Format should match the following pattern: ^([a-f0-9]{24})$.

Query parameters

envelope boolean

Flag that indicates whether Application wraps the response in an envelope JSON object. Some API clients cannot access the HTTP response headers or status code. To remediate this, set envelope=true in the query. Endpoints that return a list of results use the results object as an envelope. Application adds the status parameter to the response body.

Default value is false.
pretty boolean

Flag that indicates whether the response body should be in the prettyprint format.

Default value is false.

Prettyprint

application/vnd.atlas.2025-03-12+json

Body Required

Request schema for creating or updating an S3 log export integration.

type Required Discriminator

Human-readable label that identifies the service to which you want to integrate with MongoDB Cloud.
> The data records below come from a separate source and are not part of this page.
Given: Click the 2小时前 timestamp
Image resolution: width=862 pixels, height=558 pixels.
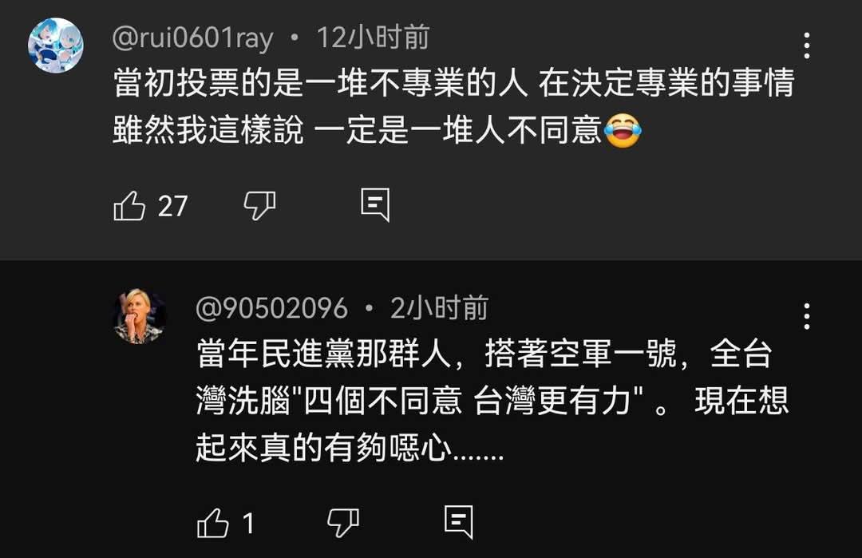Looking at the screenshot, I should click(439, 308).
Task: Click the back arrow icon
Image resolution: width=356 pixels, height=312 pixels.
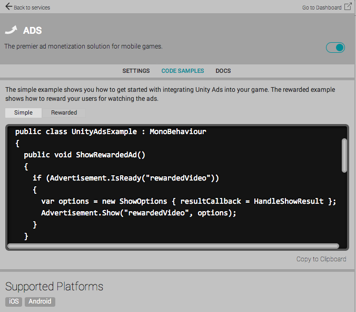Action: coord(8,7)
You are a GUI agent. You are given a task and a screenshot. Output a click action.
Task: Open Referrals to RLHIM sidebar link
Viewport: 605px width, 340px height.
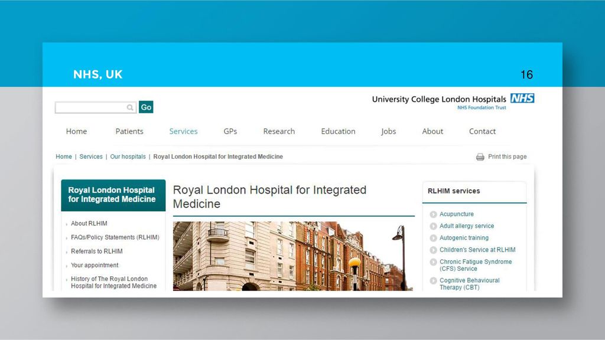click(x=96, y=251)
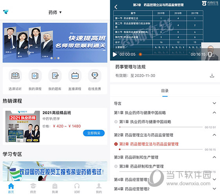Switch to the 师资 bottom tab
This screenshot has width=220, height=195.
pyautogui.click(x=33, y=188)
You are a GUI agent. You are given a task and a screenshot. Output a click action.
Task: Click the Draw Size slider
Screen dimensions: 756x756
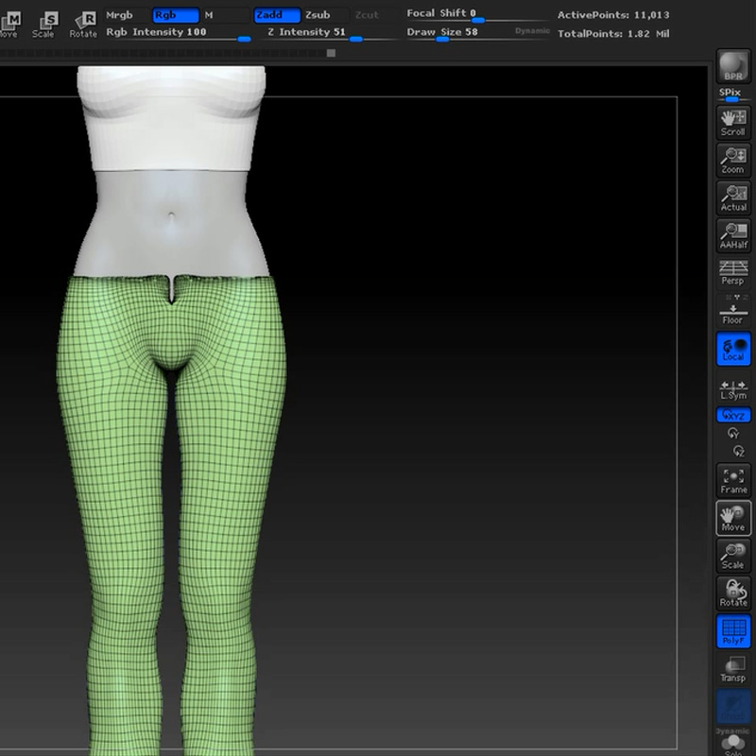[x=477, y=33]
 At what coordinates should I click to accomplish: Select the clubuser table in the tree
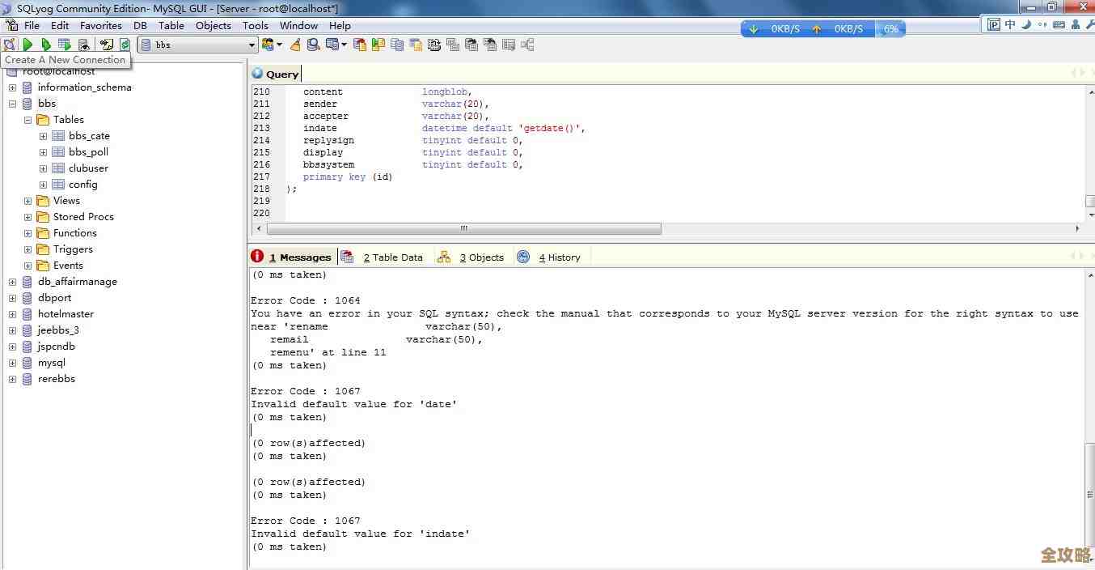pos(88,168)

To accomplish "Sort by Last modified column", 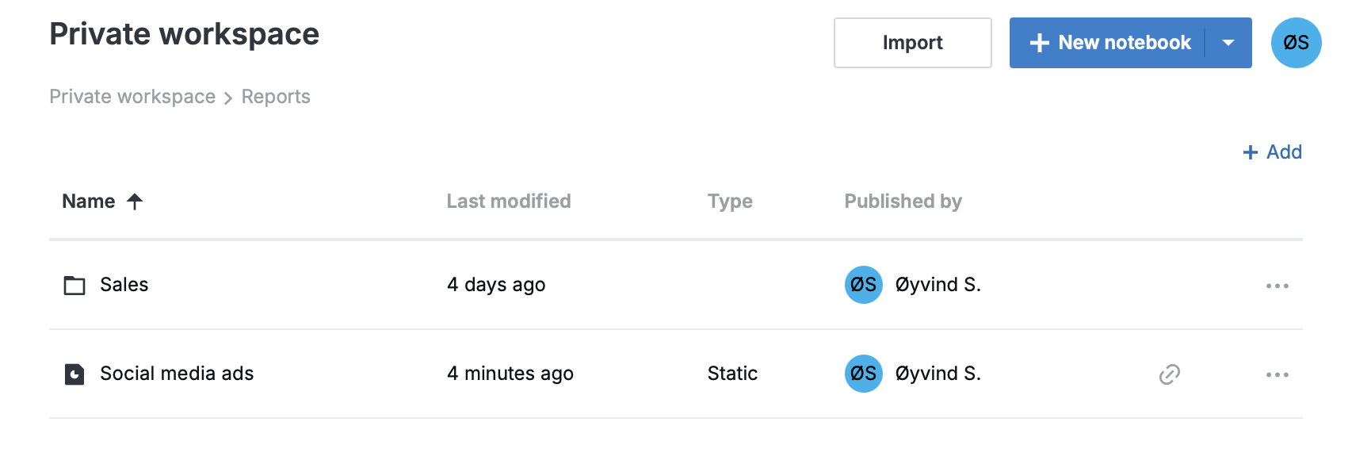I will coord(508,201).
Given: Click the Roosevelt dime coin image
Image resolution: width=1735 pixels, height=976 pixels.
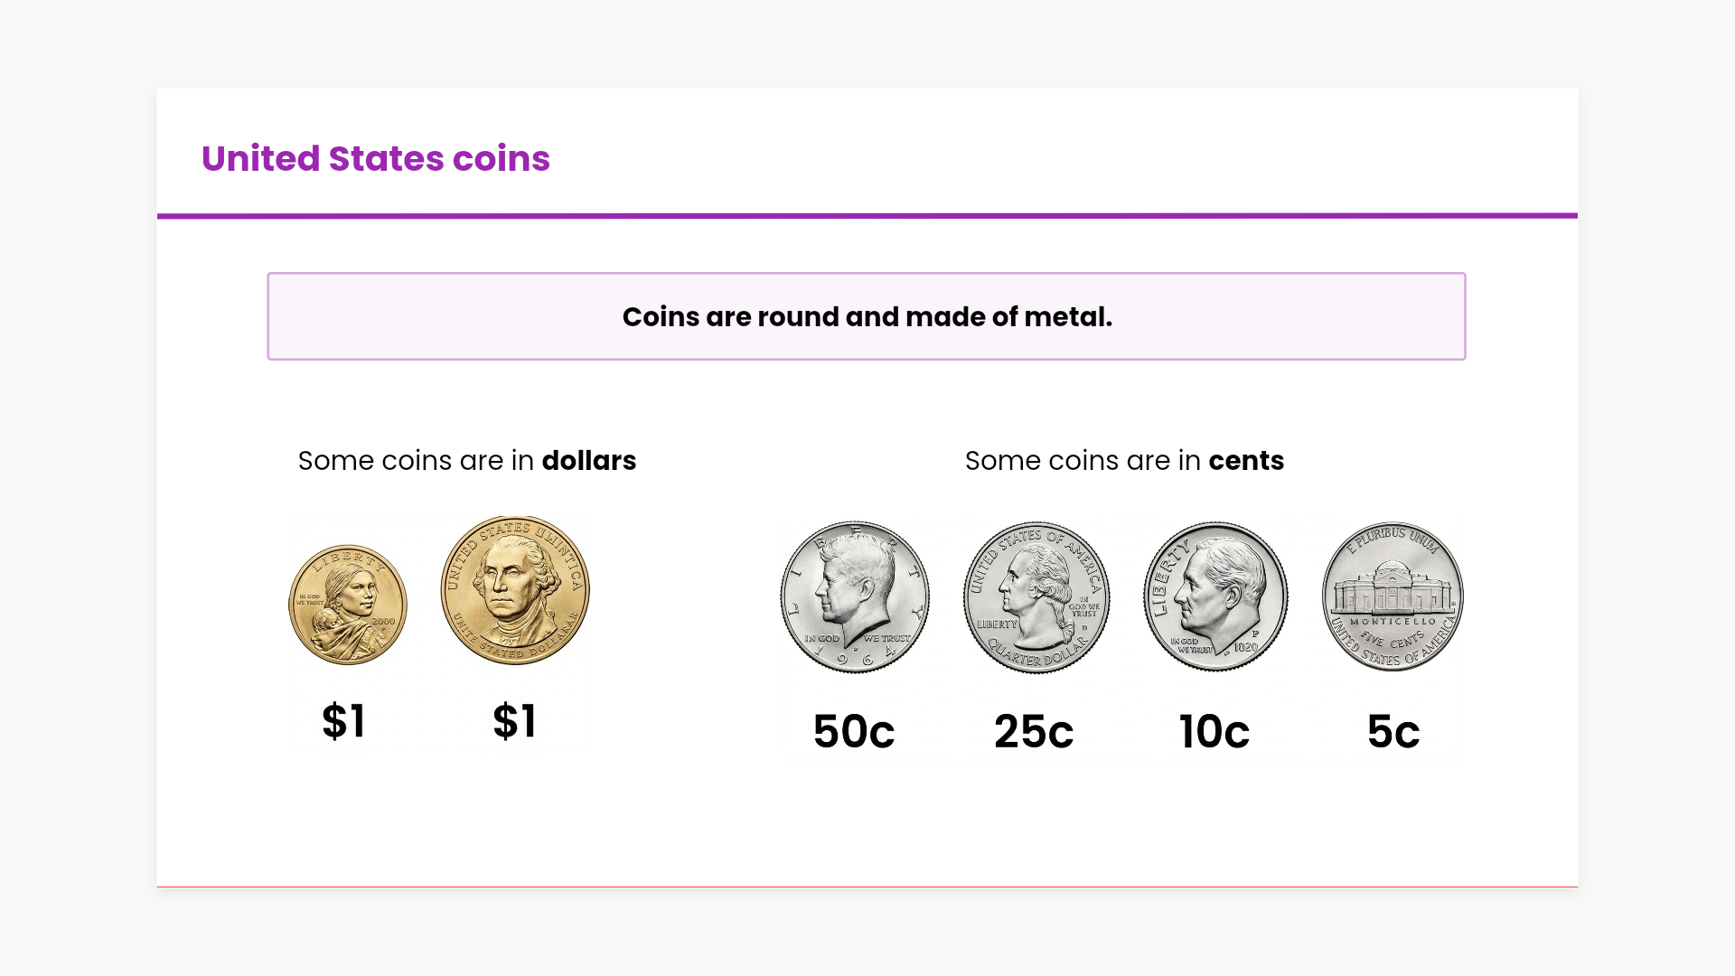Looking at the screenshot, I should 1215,596.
The value must match the log integration type.
bucketName string Required

Human-readable label that identifies the S3 bucket name for storing log files.
iamRoleId string Required

Unique 24-hexadecimal digit string that identifies the AWS IAM role that MongoDB Cloud uses to access your S3 bucket.
kmsKey string | null

AWS KMS key ID or ARN for server-side encryption (optional). If not provided, uses bucket default encryption settings.
logTypes array[string] Required

Array of log types to export to S3. Valid values: MONGOD, MONGOS, MONGOD_AUDIT, MONGOS_AUDIT.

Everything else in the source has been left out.